Charter, which was engaged in a hostile takeover attempt for Time Warner Cable (TWC), reported on Friday a profit of $39 million, or 35 cents a share, versus a year-ago loss of $40 million, or 41 cents a share.
Revenue climbed 12% to $2.15 billion, helped by the addition of Cablevision’s western U.S. cable systems, Optimum West. The $1.6 billion deal was completed in July 2013.
Analysts were anticipating per-share earnings of 24 cents and revenue of $2.16 billion.
Charter’s decline in video subscribers eased in the latest period. Adjusted to account for the Cablevision deal, the company lost 2,000 customers after shedding 36,000 a year earlier. Charter added 93,000 net Internet subscribers and 56,000 voice customers, outpacing year-ago gains.

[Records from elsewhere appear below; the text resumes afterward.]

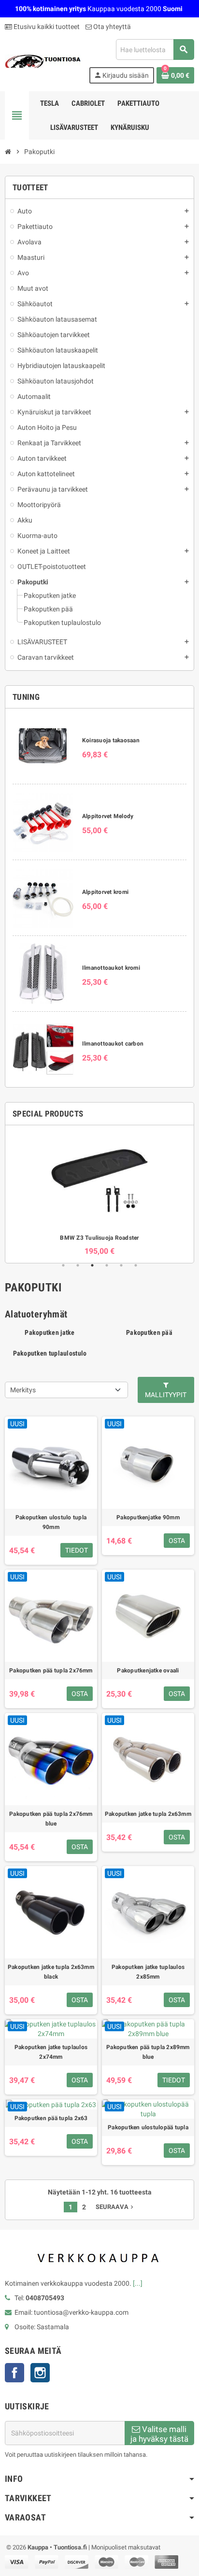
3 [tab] (92, 1265)
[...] (137, 2283)
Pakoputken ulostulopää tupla (148, 2127)
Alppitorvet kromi (105, 892)
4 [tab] (107, 1265)
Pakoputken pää (149, 1332)
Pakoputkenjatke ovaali (148, 1670)
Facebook (14, 2372)
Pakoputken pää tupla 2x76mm (50, 1670)
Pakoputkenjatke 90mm (148, 1517)
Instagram (40, 2372)
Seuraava (115, 2206)
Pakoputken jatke (49, 1332)
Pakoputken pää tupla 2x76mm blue (50, 1819)
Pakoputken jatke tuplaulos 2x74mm (50, 2052)
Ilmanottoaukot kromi (111, 967)
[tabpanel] (99, 1194)
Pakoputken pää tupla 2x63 (51, 2118)
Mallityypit (165, 1395)
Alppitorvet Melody (107, 816)
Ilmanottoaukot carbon (112, 1043)
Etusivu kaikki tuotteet (46, 26)
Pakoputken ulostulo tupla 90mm (50, 1522)
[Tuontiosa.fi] (43, 61)
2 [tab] (78, 1265)
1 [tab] (63, 1265)
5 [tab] (121, 1265)
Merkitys (23, 1390)
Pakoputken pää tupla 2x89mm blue (147, 2052)
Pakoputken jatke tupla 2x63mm (148, 1814)
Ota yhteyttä (111, 26)
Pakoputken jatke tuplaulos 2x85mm (148, 1972)
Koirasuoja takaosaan (111, 740)
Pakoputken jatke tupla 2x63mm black (51, 1972)
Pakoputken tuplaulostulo (50, 1353)
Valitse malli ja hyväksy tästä (159, 2434)
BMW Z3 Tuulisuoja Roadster (99, 1237)
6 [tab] (136, 1265)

Higher marketing and programming costs sent expenses up 14%.
More competitive offerings, including additional HD channels and packages for advanced services, helped lift subscriber numbers, Charter said. According to chief executive Tom Rutledge, the company expects to complete its all-digital TV initiative this year.
“We now deliver a competitive, highly valuable suite of products and services to our customers, and we are beginning to execute at a high level, evidenced by improving trends through the year,” Rutledge said.
The Liberty Media (LMCA)-backed company made a proposal early this year to acquire Time Warner Cable for $132.50 a share. Comcast (CMCSA) jumped in with a $45.2 billion offer, or nearly $159 a share, thwarting Charter’s attempt to buy the second-largest U.S. cable provider.
On a conference call with analysts, Rutledge said Charter remains interested in “wisely” acquiring subscribers through mergers and acquisitions.
Shares of Charter, the No. 4 cable company, slipped 5% to $125.29 on Friday morning.